Each entry below is to be given again word for word, with no pictures.

§ **SOURCE DATA**
───

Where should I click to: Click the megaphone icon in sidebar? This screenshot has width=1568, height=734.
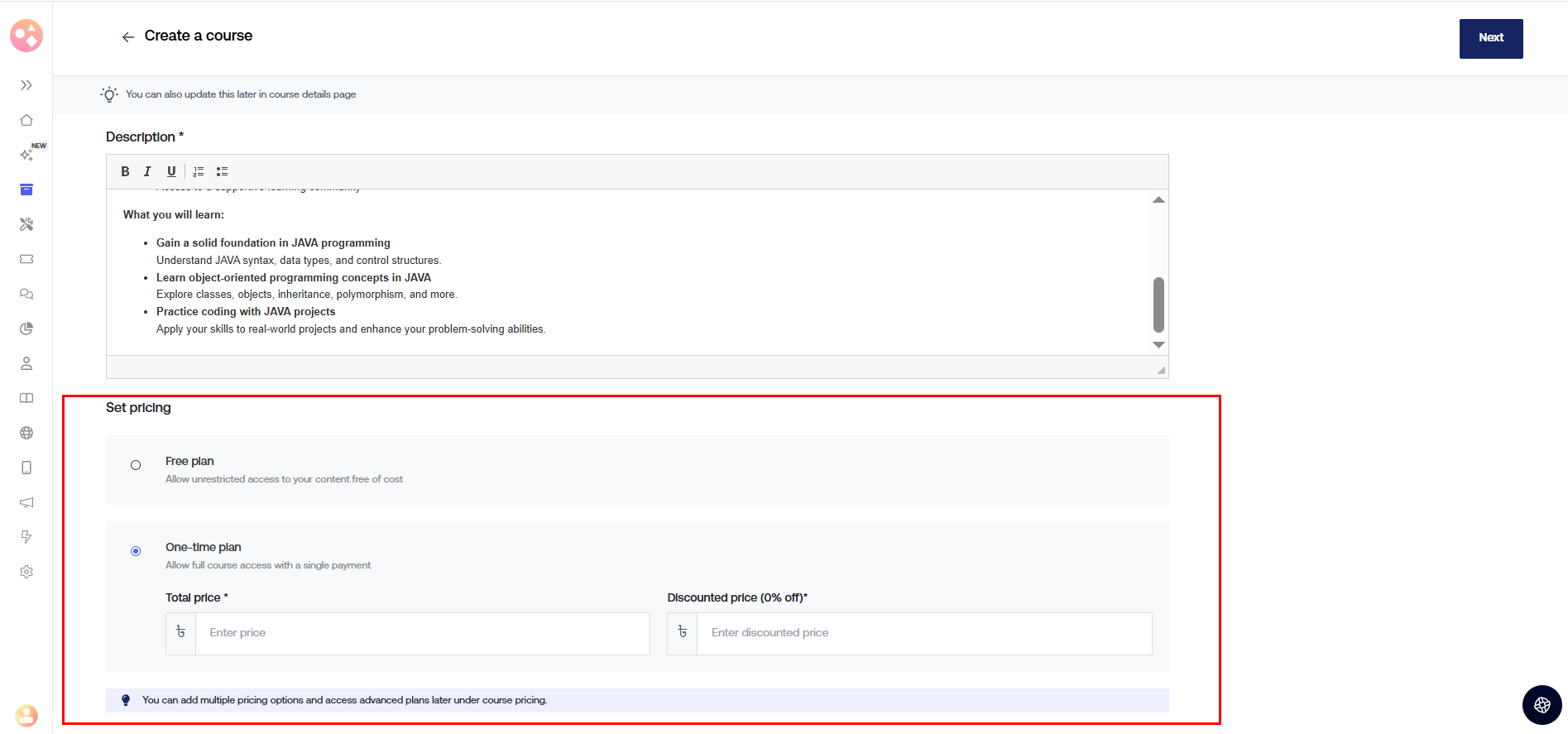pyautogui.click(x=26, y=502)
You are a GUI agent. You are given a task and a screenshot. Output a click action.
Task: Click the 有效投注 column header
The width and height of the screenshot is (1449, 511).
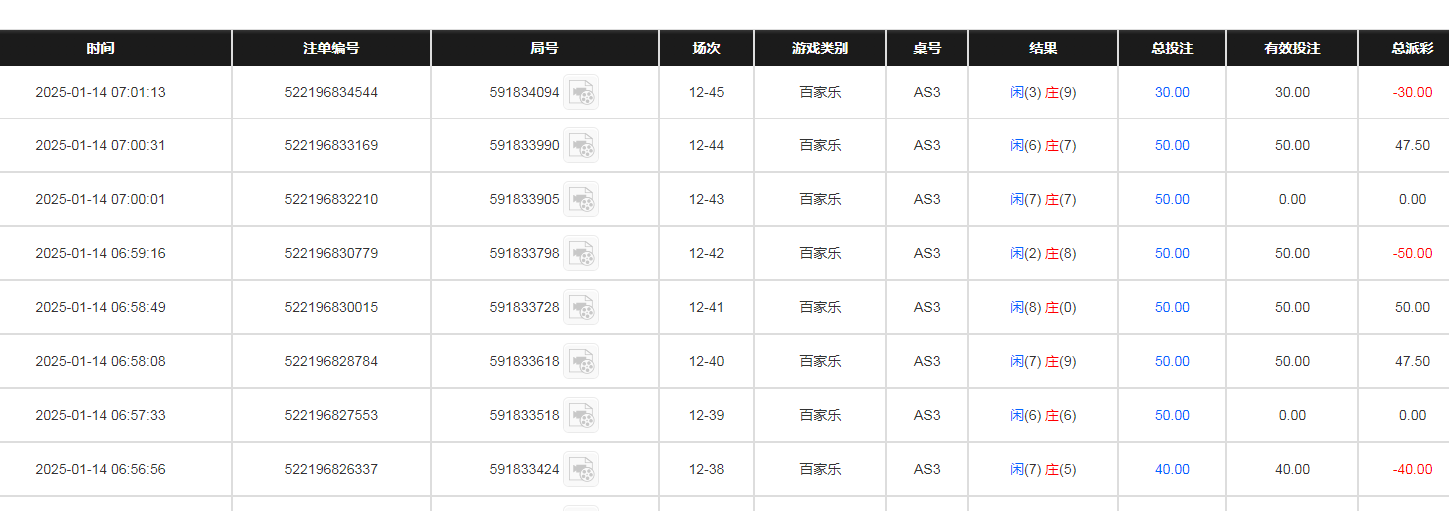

───

§ **REPLY**
Where should I click to: Click the megaphone icon in sidebar? This screenshot has width=1568, height=734.
pyautogui.click(x=26, y=502)
You are a GUI agent. You are given a task and a screenshot. Output a click action.
Task: Click the 有效投注 column header
The width and height of the screenshot is (1449, 511).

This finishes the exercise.